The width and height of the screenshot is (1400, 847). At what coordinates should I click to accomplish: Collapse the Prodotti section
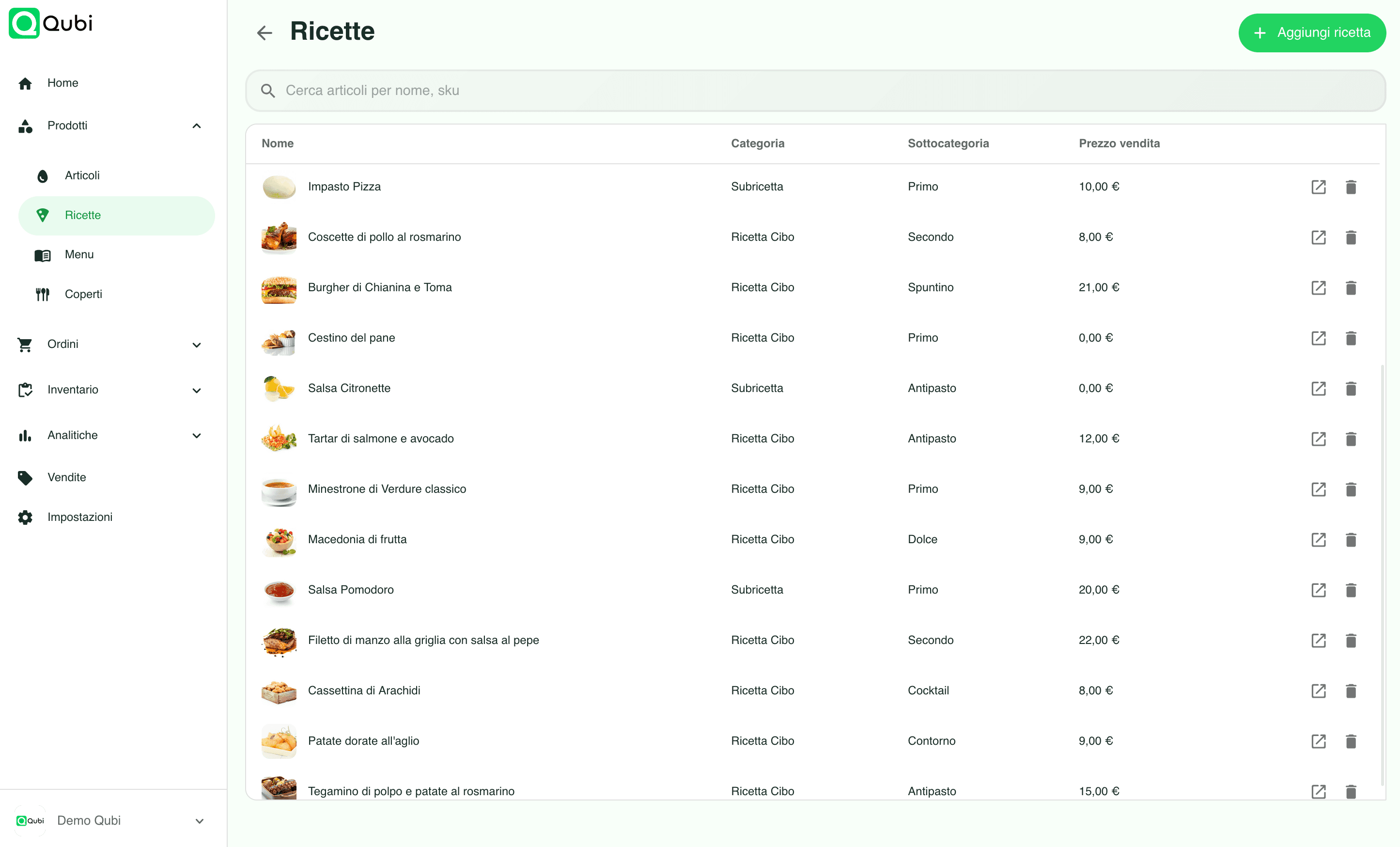coord(197,125)
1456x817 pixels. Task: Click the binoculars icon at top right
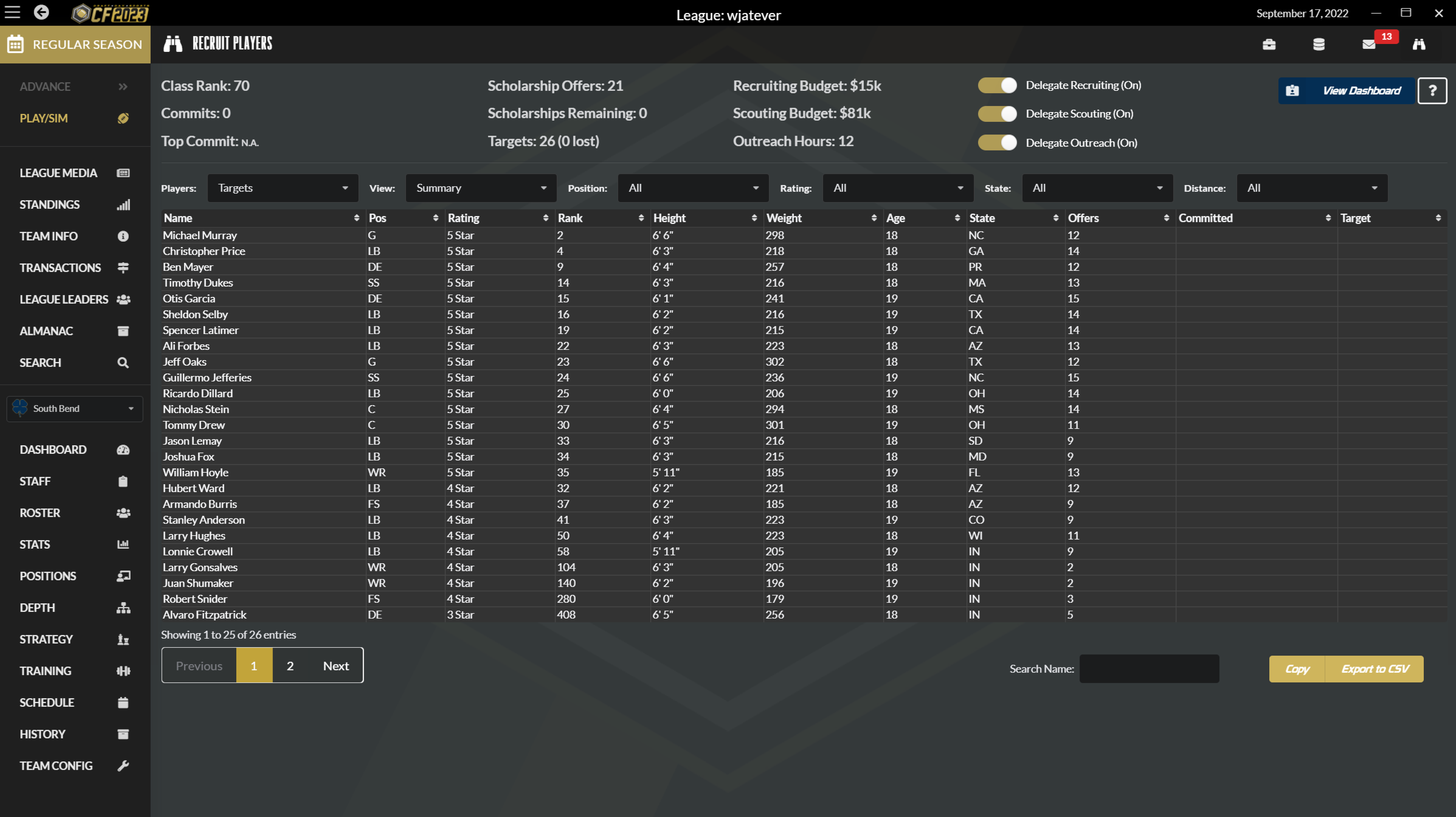pyautogui.click(x=1419, y=44)

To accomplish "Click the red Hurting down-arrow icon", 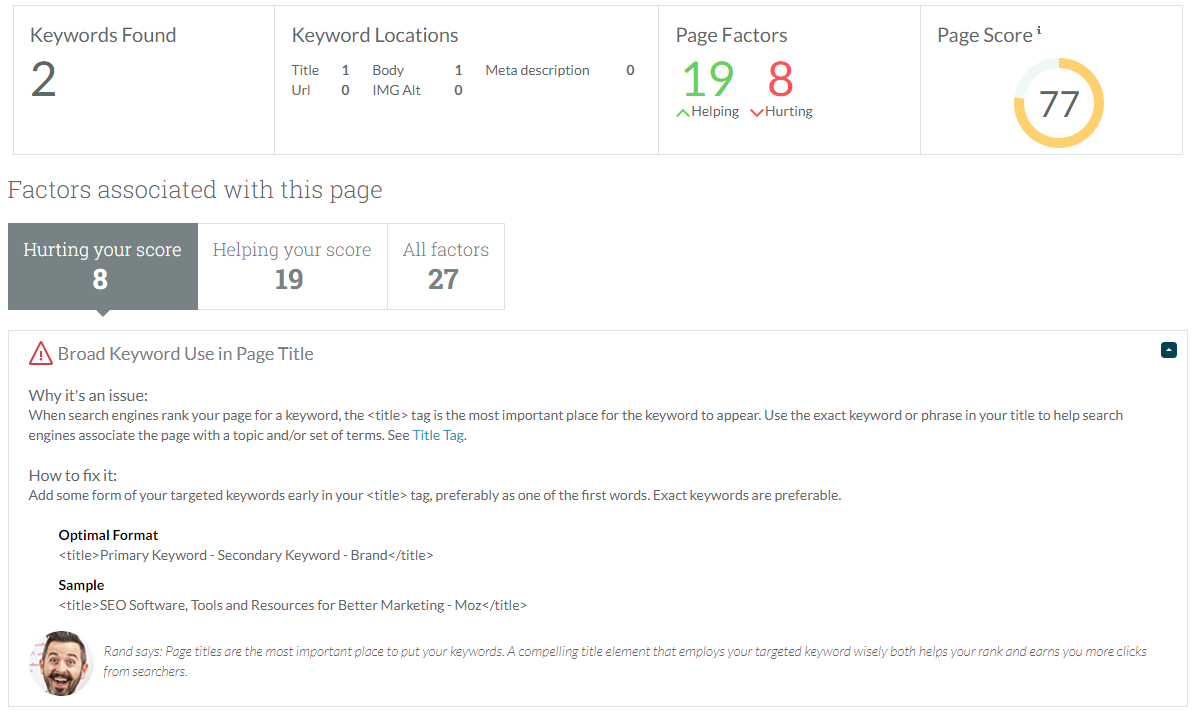I will point(756,113).
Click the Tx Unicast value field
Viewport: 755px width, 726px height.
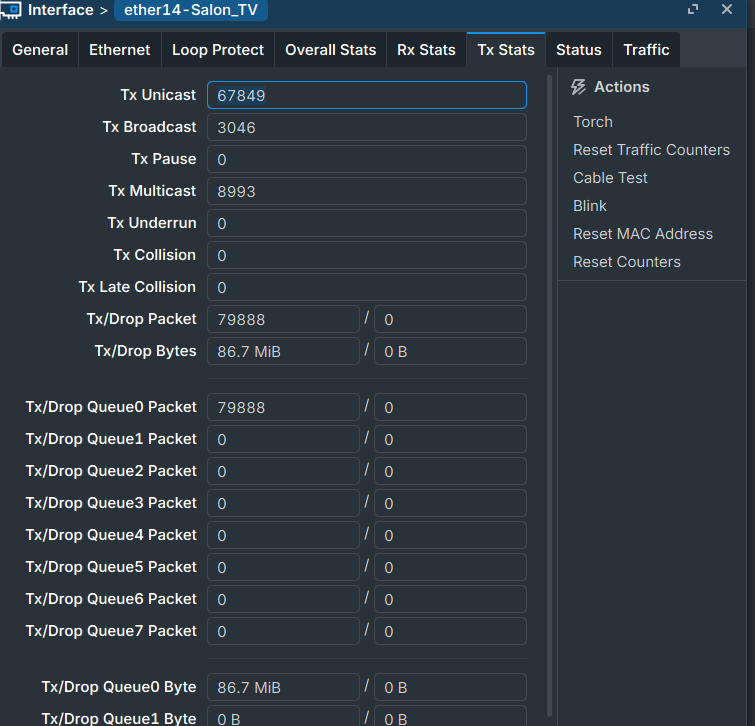367,95
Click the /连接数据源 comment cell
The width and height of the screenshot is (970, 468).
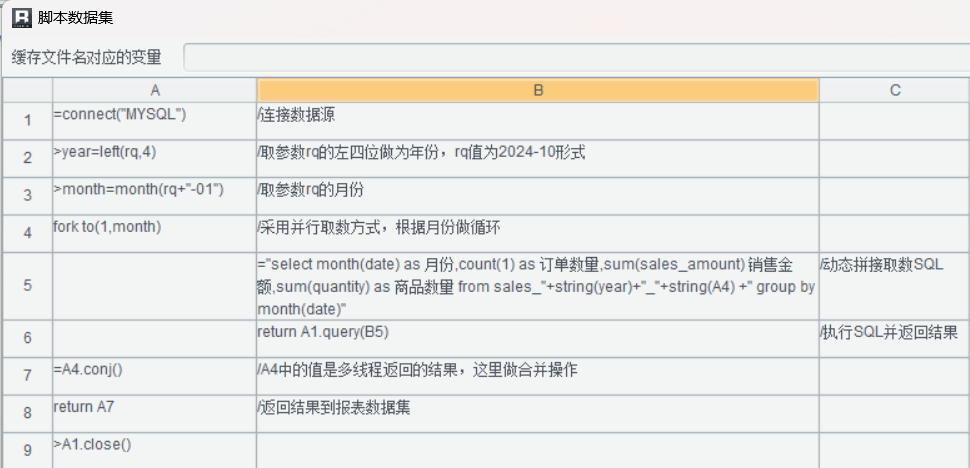pyautogui.click(x=537, y=120)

WHAT IS REQUIRED:
Can you reproduce the material word for word, beginning at the line that contains "Click the /连接数据源 comment cell" and stopping after its last line, with the pictures left out?

EXERCISE ANSWER:
Click the /连接数据源 comment cell
The width and height of the screenshot is (970, 468).
pyautogui.click(x=537, y=120)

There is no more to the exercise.